- [TASK TO CARRY OUT]: Decide whether each statement agrees with the article on adolescent bariatric surgery. For each, answer yes or no and quote the words of the article that settle it. (a) The LAGB procedure has been offered in the United States since 2001. (b) The Center for Adolescent Bariatric Surgery is one of five weight loss centers in the United States reviewed by the FDA. (c) A candidate's mental health is analyzed by a bariatric surgeon and a nutritionist.

- [SUPPLIED PASSAGE]:

Adolescent Bariatric Surgery Shows Promise
Posted by Cosmetic Surgery Review on February 26, 2010
While millions of children and teens struggle with childhood obesity, there are several effective weight loss treatments available.
Many adolescents suffering from obesity-related health problems can improve their state of health and lose weight at a steady rate by undergoing laparoscopic adjustable gastric banding (LAGB) surgery. The procedure has been available in the United States since 2001, and The Center for Adolescent Bariatric Surgery recently performed its 100th LAGB procedure with continued success.
Dr. Jeffrey L. Zitsman, director of the Center for Adolescent Bariatric Surgery, states that the program available at his center is different than other types of bariatric surgery because it is safer and less traumatic than conventional procedures. With this procedure, the teen’s digestive anatomy is modified enough to stimulate weight loss, but since it is reversible, offers the patient more options if they are not getting the results they want.
Dr. Zitsman reports that nearly 90 percent of adolescents with a body mass index of 40 or higher are unable to lose weight or maintain a healthy weight with medical intervention. Surgery is an effective way for these teens to begin losing weight at a healthy rate and keep it off for the long-term. Teens who carry excess weight are often at risk for experience several health problems including joint problems, hypertension, high cholesterol levels, irregular periods, and many become insulin resistant.
The Center for Adolescent Bariatric Surgery is one of only four weight loss centers in the United States that has been reviewed by the FDA.
All candidates interested in the LAGB procedure undergo a comprehensive assessment process that includes a thorough review of their current exercise regiment, diet, and an analysis of their mental health by a bariatric surgeon and psychiatrist. All candidates must be screened thoroughly to ensure they are in good health to withstand the effects of the procedure, and that they have realistic expectations about the outcome.

- [MATERIAL PROVIDED]:
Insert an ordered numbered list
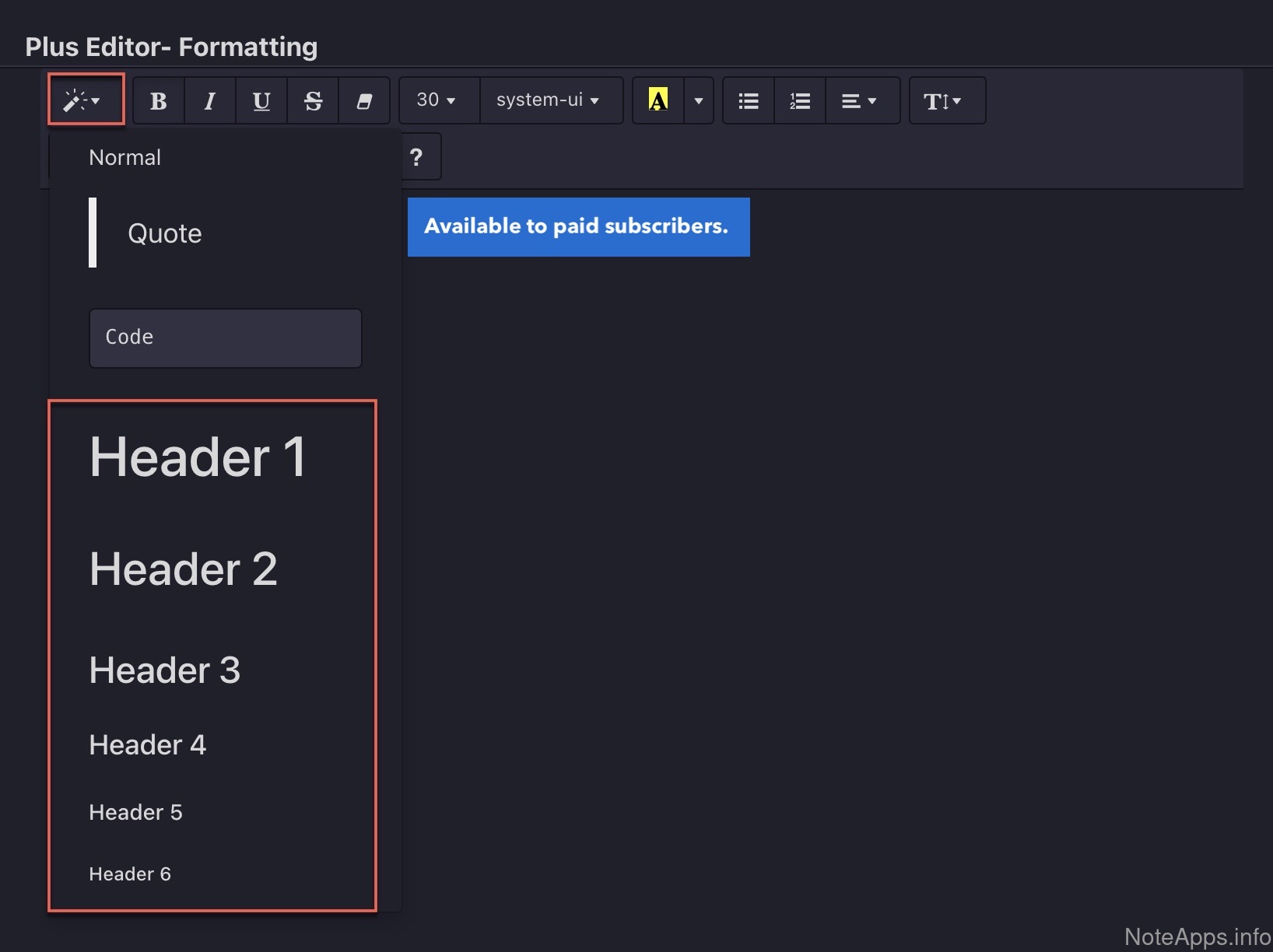The image size is (1273, 952). point(800,101)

- [OUTPUT FOR THIS EXERCISE]:
(a) Yes: "The procedure has been available in the United States since 2001"
(b) No: "one of only four weight loss centers in the United States that has been reviewed by the FDA"
(c) No: "an analysis of their mental health by a bariatric surgeon and psychiatrist"